Text shown
## Start

# Best way to make a big fluff-tipped dragonlike tail?



## DerpyTurtle (Jan 30, 2013)

I've been wondering for quite a while. Especially since I have fur above and beyond the colors of the rainbow. XD

There's a LOT of characters like this, so I imagine SOMEONE can help me. xD It's for my alternate fursona Phoenix, who is mainly the mascot for my shop/business whatever you want to call it (her design is incomplete, but that's beside the point because her tail will still be like that)

I want to make her tail. Really badly. XD The real thing wouldn't have such a big mass of a tail for the rainbow part. I'm imagining something more wispy.. But I feel like that wouldn't really be possible without super long fur anyways?
I have an idea of what I might have to do since I don't have super long fur. But any ideas would be appreciated.
Also, what's the best way to do the mane thing coming out the top of her tail? :I


----------



## Dokid (Jan 30, 2013)

DerpyTurtle said:


> I've been wondering for quite a while. Especially since I have fur above and beyond the colors of the rainbow. XD
> 
> There's a LOT of characters like this, so I imagine SOMEONE can help me. xD It's for my alternate fursona Phoenix, who is mainly the mascot for my shop/business whatever you want to call it (her design is incomplete, but that's beside the point because her tail will still be like that)
> 
> ...



You can use fake hair like they do on some horse tails for fursuits 
	

	
	
		
		

		
			





I remember that you can buy these plastic strips and then sew the hair unto it and it stays pretty well. Plus they can be replaced.

## End

Dataset rows

## Start

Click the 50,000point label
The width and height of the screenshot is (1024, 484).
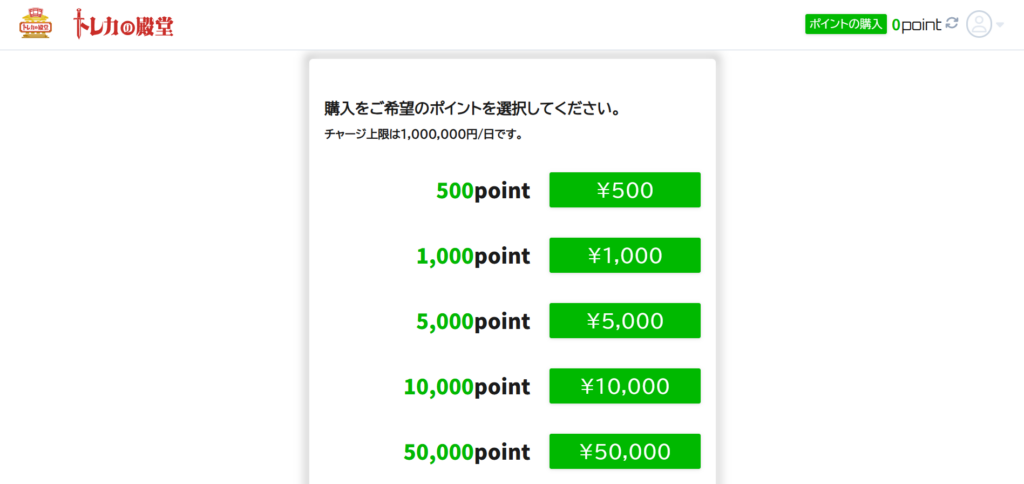point(467,452)
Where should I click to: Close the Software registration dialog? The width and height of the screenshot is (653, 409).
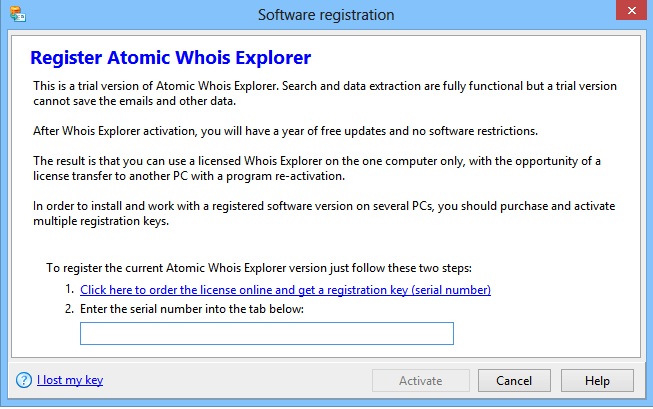[x=625, y=14]
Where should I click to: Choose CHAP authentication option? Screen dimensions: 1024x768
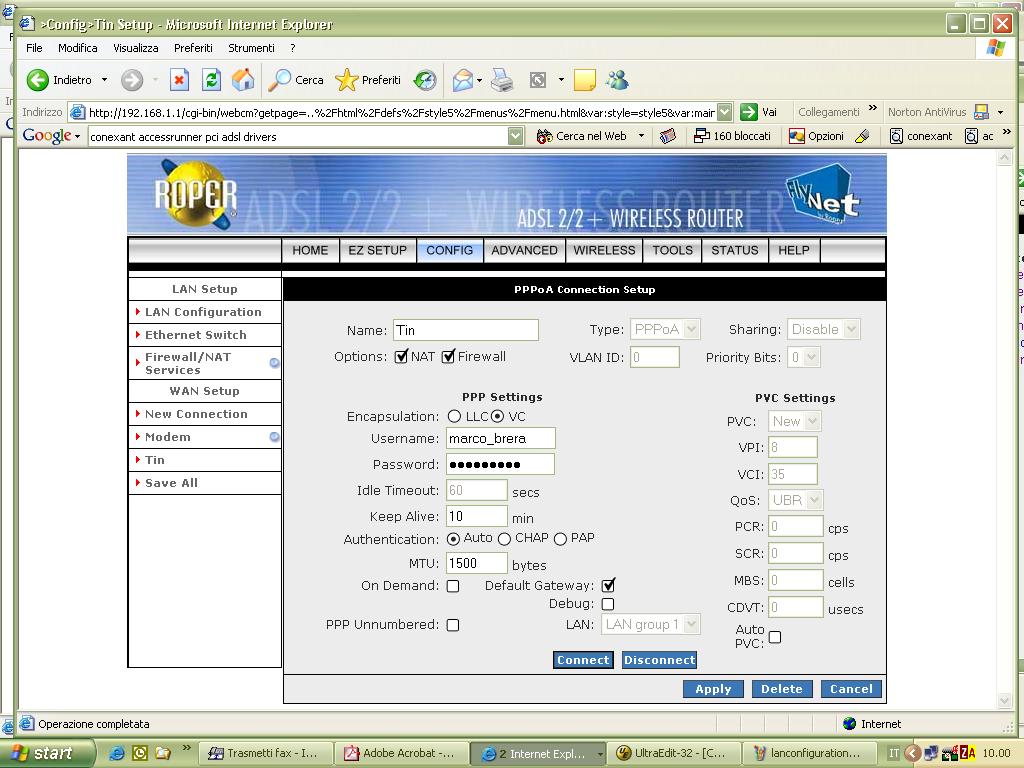tap(504, 539)
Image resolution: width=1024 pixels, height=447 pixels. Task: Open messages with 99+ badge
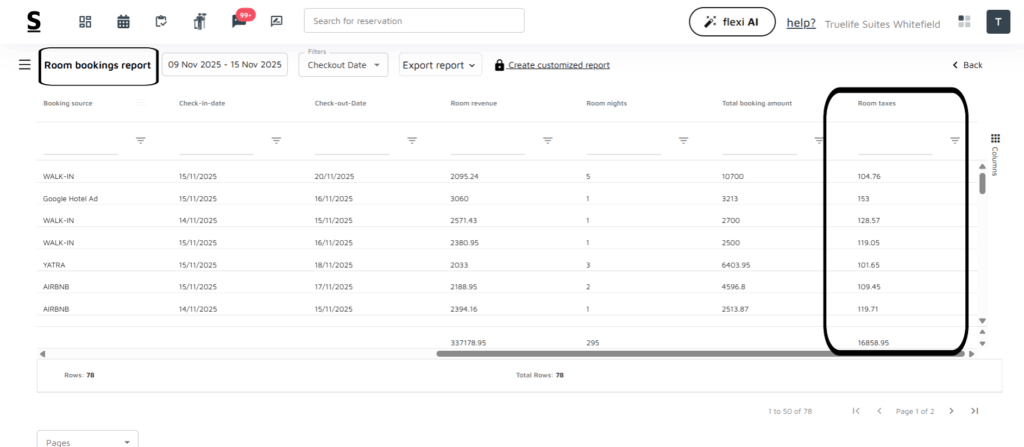coord(239,21)
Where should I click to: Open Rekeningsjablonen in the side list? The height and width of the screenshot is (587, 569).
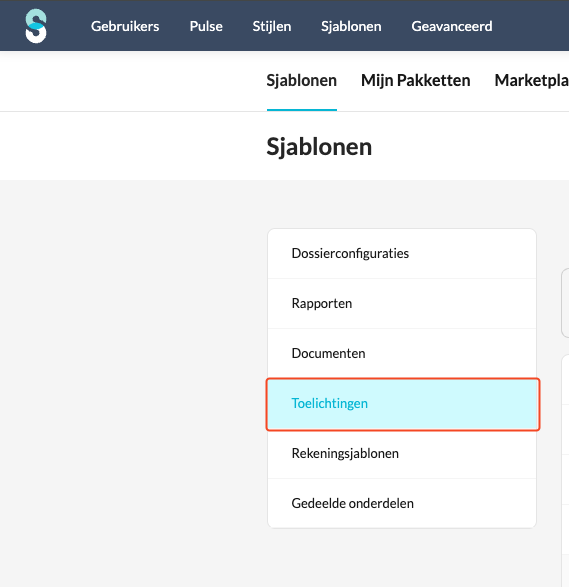(x=402, y=453)
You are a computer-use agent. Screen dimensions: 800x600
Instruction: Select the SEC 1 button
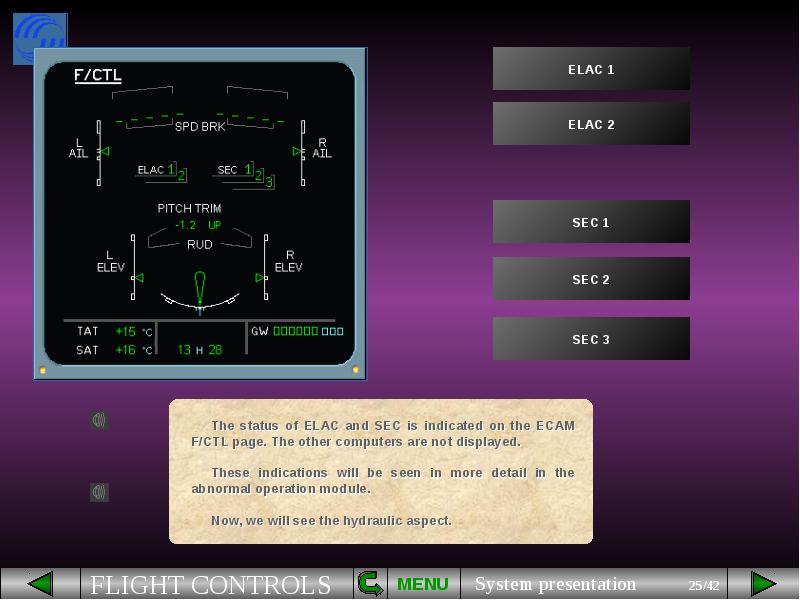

## End

List of tasks
1. Answer these from the forum thread about the dragonlike tail:
(a) What is the name of DerpyTurtle's alternate fursona?
(b) What does Dokid suggest using, like on some horse tails for fursuits?
(c) According to Dokid, what can the hair be sewn onto?
2. Pull out every line of the rows that contains the string "dimensions". Case counts.

Answer set
1.
(a) Phoenix
(b) Fake hair
(c) Plastic strips

2.
Where should I click to: Choose CHAP authentication option? Screen dimensions: 1024x768
You are a computer-use agent. Screen dimensions: 800x600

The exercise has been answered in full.